Exercise details: Your answer is the lines from the one that has "Open the @alwaystheself handle link" through the last line of the records below, retyped exactly and alone.

Saved data entries
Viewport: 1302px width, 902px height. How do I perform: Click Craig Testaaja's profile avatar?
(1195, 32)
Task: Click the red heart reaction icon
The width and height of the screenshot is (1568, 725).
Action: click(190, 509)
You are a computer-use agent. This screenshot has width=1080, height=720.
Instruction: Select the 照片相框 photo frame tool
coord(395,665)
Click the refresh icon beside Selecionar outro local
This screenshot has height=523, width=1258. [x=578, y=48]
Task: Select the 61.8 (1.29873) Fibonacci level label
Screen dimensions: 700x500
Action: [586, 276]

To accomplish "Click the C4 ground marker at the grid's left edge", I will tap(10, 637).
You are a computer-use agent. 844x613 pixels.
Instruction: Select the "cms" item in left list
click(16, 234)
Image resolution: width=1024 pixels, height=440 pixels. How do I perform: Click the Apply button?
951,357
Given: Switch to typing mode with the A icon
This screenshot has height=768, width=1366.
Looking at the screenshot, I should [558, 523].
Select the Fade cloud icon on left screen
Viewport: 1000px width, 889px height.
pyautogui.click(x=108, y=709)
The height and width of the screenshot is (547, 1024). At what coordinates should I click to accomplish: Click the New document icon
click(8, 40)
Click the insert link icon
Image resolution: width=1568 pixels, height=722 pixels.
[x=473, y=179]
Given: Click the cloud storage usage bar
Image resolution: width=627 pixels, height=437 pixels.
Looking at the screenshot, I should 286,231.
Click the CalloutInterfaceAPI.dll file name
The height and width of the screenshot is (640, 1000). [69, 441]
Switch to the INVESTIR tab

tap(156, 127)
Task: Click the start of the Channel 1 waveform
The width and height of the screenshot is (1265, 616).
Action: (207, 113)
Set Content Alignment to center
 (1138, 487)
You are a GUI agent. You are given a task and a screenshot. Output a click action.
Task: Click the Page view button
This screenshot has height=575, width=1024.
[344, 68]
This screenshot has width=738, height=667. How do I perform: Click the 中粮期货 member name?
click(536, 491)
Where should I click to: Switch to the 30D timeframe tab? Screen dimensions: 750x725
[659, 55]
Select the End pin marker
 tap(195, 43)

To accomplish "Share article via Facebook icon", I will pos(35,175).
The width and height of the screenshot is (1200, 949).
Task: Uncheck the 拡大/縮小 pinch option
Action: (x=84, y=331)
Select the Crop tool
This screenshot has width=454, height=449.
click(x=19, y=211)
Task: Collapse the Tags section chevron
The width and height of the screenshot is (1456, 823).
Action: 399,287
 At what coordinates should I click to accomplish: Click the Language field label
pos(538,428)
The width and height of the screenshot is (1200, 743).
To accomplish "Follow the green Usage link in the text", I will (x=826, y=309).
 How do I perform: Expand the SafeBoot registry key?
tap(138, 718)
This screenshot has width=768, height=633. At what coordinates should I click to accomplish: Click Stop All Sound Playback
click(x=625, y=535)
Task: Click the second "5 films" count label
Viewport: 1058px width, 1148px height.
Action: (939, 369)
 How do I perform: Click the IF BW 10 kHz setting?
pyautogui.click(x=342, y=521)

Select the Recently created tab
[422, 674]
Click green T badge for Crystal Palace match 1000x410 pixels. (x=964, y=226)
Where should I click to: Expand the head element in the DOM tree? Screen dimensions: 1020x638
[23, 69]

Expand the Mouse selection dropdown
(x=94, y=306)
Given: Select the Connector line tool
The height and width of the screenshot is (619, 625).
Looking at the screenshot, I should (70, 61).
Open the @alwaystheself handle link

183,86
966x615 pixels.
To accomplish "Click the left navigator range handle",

Finished task:
Open the @alwaystheself handle link

183,86
966x615 pixels.
To accomplish "Click the left navigator range handle",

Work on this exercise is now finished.